I take $u(x,0) = f(x) = x^2$ for my problem.
Programming is not my forte so I need help with the implementation of my code. Here is my code (I'm sorry it is a bit messy, but not too bad I hope):
## This program is to implement a Finite Difference method approximation
## to solve the Heat Equation, u_t = k * u_xx,
## in 1D w/out sources & on a finite interval 0 < x < L. The PDE
## is subject to B.C: u(0,t) = u(L,t) = 0,
## and the I.C: u(x,0) = f(x).
import numpy as np
import matplotlib.pyplot as plt
# definition of initial condition function
def f(x):
return x^2
# parameters
L = 1
T = 10
N = 10
M = 100
s = 0.25
# uniform mesh
x_init = 0
x_end = L
dx = float(x_end - x_init) / N
#x = np.zeros(N+1)
x = np.arange(x_init, x_end, dx)
x[0] = x_init
# time discretization
t_init = 0
t_end = T
dt = float(t_end - t_init) / M
#t = np.zeros(M+1)
t = np.arange(t_init, t_end, dt)
t[0] = t_init
# Boundary Conditions
for m in xrange(0, M):
t[m] = m * dt
# Initial Conditions
for j in xrange(0, N):
x[j] = j * dx
# definition of solution to u_t = k * u_xx
u = np.zeros((N+1, M+1)) # NxM array to store values of the solution
# finite difference scheme
for j in xrange(0, N-1):
u[j][0] = x**2 #initial condition
for m in xrange(0, M):
for j in xrange(1, N-1):
if j == 1:
u[j-1][m] = 0 # Boundary condition
else:
u[j][m+1] = u[j][m] + s * ( u[j+1][m] - #FDM scheme
2 * u[j][m] + u[j-1][m] )
else:
if j == N-1:
u[j+1][m] = 0 # Boundary Condition
print u, t, x
#plt.plot(t, u)
#plt.show()
So the first issue I am having is I am trying to create an array/matrix to store values for the solution. I wanted it to be an NxM matrix, but in my code I made the matrix (N+1)x(M+1) because I kept getting an error that the index was going out of bounds. Anyways how can I make such a matrix using numpy.array so as not to needlessly take up memory by creating a (N+1)x(M+1) matrix filled with zeros?
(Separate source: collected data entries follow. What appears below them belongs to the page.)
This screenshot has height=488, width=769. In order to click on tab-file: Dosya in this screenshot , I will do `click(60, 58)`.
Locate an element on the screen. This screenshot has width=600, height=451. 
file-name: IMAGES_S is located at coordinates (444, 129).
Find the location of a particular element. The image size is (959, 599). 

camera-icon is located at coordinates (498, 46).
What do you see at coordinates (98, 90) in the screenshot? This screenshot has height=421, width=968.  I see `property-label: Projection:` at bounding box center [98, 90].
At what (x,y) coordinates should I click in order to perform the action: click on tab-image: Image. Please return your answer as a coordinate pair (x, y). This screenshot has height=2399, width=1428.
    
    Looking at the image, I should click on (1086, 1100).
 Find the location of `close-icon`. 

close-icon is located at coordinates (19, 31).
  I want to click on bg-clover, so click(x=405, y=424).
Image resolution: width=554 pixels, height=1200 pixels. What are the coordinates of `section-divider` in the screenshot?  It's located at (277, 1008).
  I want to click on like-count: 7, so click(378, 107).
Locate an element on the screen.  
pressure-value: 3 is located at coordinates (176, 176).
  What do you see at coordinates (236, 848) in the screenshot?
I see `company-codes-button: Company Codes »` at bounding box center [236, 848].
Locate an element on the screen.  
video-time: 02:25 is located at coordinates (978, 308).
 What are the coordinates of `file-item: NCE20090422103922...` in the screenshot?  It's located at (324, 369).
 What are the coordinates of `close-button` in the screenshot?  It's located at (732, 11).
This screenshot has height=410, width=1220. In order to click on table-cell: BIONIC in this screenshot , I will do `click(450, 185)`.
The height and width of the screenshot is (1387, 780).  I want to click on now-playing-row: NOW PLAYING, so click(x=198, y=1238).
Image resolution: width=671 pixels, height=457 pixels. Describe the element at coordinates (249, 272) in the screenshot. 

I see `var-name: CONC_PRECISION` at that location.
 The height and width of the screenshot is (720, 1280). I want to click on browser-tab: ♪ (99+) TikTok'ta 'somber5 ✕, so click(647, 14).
Second, how can I "access" such an array? The real solution u(x,t) is approximated by u(x[j], t[m]) were j is the jth spatial value, and m is the mth time value. The finite difference scheme is given by:
u(x[j],t[m+1]) = u(x[j],t[m]) + s * ( u(x[j+1],t[m]) - 2 * u(x[j],t[m]) + u(x[j-1],t[m]) )
(See here for the formulation)
I want to be able to implement the Initial Condition u(x[j],t[0]) = x**2 for all values of j = 0,...,N-1. I also need to implement Boundary Conditions u(x[0],t[m]) = 0 = u(x[N],t[m]) for all values of t = 0,...,M. Is the nested loop I created the best way to do this? Originally I tried implementing the I.C. and B.C. under two different for loops which I used to calculate values of the matrices x and t (in my code I still have comments placed where I tried to do this)
I think I am just not using the right notation but I cannot find anywhere in the documentation for NumPy how to "call" such an array so at to iterate through each value in the proposed scheme. Can anyone shed some light on what I am doing wrong?
Any help is very greatly appreciated. This is not homework but rather to understand how to program FDM for Heat Equation because later I will use similar methods to solve the Black-Scholes PDE.
EDIT: So when I run my code on line 60 (the last "else" that I use) I get an error that says invalid syntax, and on line 51 (u[j][0] = x**2 #initial condition) I get an error that reads "setting an array element with a sequence." What does that mean?